Politiquement correct. Le Prix Turner a été décerné de manière collective à Margate
Les quatre candidats ont demandé à se voir récompensés ensemble. Le jury a dit oui à l'unanimité. Créée en 1984, la compétition tend à se diluer depuis quelques années.

Le quatuor composé d'Oscar Murillo, Tai Shani, Helen Cammock et Lawrence Abu Hamdam.
Crédits: KeystoneLe Turner Prize vient de se voir décerné. Créée en 1984, cette récompense n'a pas couronné cette fois un candidat, mais l'ensemble d'entre eux. Les quatre sélectionnés (il y a toujours quatre) en ont exprimé la demande au jury, qui a consenti à l'unanimité. «Plus politiquement correct,tu meurs», a écrit sur le site du «Figaro» Valérie Duponchelle, qui trouve pourtant d'habitude tout le monde et chaque chose génial. Il faut dire qu'on a ici poussé le bouchon très loin, même si le quatuor était composé (of course) de deux hommes et de deux femmes,de deux insulaires et de deux immigrés. Je vous donne à tout hasard leurs noms: Oscar Murillo, Tai Shani, Helen Cammock et Lawrence Abu Hamdam. Notez que Tai portait au micro un badge avec les mots «Tories Out». Je vous rappelle que le Grande-Bretagne votera sous peu. Si vous voulez mon avis, elle aurait dû écrire «Tories & Labour Out», les deux grands partis traditionnels s'étant montrés aussi nuls l'un de l'autre pour gérer la crise actuelle du Brexit.
Il y a bien sûr un message. auquel la décision surprise des jurés assure une large médiatisation (la preuve, je vous en parle!) internationale. Je vous en donne l'essentiel. «En cette période de crise politique en Grande-Bretagne et dans le monde entier, où il y a déjà énormément d'éléments qui divisent et isolent les personnes et les communautés, nous nous sentons fortement motivés de profiter de l'occasion du Prix pour faire une déclaration collective au nom du commun, de la multiplicité et de la solidarité, dans l'art comme dans la société.» Dans ce cas-là, on peut se demander pourquoi les membres du quatuor ont accepté de se retrouver candidats. Il est permis de se tenir à l'écart d'une compétition aussi agressive entre plasticiens.Il n'y a après tout en temps normal qu'un seul vainqueur.
Le temps d'Antony Gormley
Le PrixTurner était très important à ses débuts. Il dérape depuis quelques années. L'exposition n'a plus lieu à la Tate Britain de Londres qu'un an sur deux. Il faut favoriser les régions, ce qui explique que je n'aie pas vu la sélection 2019, proposée à Margate. Les facteurs extra-artistiques sont devenus déterminants.En 2017, le Prix avait été obtenu par Lubaina Himid, une Anglo-Tanzanienne sexagénaire, alors que le prix est réservé aux moins de 50 ans. En 2018, édition entièrement composée de vidéos,c'est Charlotte Prodger, une Ecosssaise «queer», qui avait remporté la timbale. Je souhaite à toutes deux de faire carrière, mais le prix Turner ne sert visiblement plus à cela. Il est loin le temps où Antony Gormley recevait le Turner en 1994. L'homme fait aujourd'hui le plein à la Royal Academy. Plus un billet à vendre. Je n'ai pas réussi à rentrer.

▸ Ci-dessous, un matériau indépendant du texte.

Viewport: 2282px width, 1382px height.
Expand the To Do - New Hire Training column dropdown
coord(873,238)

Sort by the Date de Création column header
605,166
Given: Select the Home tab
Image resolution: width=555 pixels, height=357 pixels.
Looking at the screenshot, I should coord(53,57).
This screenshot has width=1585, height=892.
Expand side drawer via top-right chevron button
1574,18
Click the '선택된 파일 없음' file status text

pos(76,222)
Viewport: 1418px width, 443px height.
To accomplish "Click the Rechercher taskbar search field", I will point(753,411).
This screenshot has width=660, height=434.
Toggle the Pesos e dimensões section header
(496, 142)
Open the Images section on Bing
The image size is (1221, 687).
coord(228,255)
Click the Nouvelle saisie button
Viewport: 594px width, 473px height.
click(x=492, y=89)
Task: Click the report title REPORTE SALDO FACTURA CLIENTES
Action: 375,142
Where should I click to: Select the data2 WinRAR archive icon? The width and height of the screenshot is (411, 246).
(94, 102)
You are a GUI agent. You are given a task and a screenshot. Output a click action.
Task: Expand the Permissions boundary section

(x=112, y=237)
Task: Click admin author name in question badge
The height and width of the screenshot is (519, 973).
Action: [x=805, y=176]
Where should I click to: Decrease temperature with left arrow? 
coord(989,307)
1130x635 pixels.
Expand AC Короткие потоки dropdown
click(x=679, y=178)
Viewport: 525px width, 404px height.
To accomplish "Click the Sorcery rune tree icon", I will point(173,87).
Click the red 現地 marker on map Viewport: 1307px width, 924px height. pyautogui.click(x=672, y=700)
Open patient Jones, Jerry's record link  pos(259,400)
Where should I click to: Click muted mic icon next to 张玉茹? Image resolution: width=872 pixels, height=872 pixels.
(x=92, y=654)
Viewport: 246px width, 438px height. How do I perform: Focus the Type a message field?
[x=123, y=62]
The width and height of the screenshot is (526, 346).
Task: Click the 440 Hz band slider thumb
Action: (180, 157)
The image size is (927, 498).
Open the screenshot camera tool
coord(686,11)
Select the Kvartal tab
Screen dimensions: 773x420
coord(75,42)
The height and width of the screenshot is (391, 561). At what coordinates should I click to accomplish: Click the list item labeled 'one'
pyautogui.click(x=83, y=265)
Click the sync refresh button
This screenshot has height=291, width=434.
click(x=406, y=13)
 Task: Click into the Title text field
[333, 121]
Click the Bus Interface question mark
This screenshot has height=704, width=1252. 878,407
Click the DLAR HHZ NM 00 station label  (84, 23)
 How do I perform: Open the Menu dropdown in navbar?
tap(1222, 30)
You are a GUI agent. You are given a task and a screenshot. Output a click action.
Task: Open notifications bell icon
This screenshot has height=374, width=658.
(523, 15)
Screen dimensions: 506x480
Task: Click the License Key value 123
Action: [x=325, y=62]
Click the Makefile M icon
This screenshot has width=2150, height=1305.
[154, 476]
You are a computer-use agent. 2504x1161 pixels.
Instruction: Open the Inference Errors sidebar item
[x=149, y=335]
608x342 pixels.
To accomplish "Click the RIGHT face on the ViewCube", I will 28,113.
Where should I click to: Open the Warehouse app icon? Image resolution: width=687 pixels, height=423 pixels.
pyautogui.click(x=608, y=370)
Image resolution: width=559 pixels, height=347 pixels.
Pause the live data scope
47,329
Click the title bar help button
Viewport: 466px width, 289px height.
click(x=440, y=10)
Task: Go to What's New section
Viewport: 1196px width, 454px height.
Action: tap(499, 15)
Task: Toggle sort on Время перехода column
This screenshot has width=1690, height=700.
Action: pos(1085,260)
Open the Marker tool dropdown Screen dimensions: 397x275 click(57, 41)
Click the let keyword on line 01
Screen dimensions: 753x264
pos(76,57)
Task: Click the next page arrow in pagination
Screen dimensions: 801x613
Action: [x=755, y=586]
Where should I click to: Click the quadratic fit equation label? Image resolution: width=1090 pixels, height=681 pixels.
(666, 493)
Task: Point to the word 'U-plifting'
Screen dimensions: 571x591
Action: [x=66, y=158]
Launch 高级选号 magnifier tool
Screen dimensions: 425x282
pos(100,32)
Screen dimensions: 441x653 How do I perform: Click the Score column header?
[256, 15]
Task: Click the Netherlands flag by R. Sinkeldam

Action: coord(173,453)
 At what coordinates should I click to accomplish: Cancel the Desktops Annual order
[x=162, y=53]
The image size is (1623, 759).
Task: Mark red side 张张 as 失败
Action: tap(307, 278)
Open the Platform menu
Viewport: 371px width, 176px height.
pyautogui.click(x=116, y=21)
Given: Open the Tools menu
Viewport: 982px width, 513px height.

S'il fallait conclure, je le ferais néanmoins de manière inattendue. Je ne vois rien d'audacieux dans la demande actuelle de tous se voir primés. Nous sommes dans l'air du temps. Ce qu'il aurait en fait fallu octroyer à la bande des quatre, c'est le prix du conformisme.Eh oui!
P.S. J'ai réparé ce texte tant que mal. En ce moment notre site fonctionne encore plus mal que d'habitude.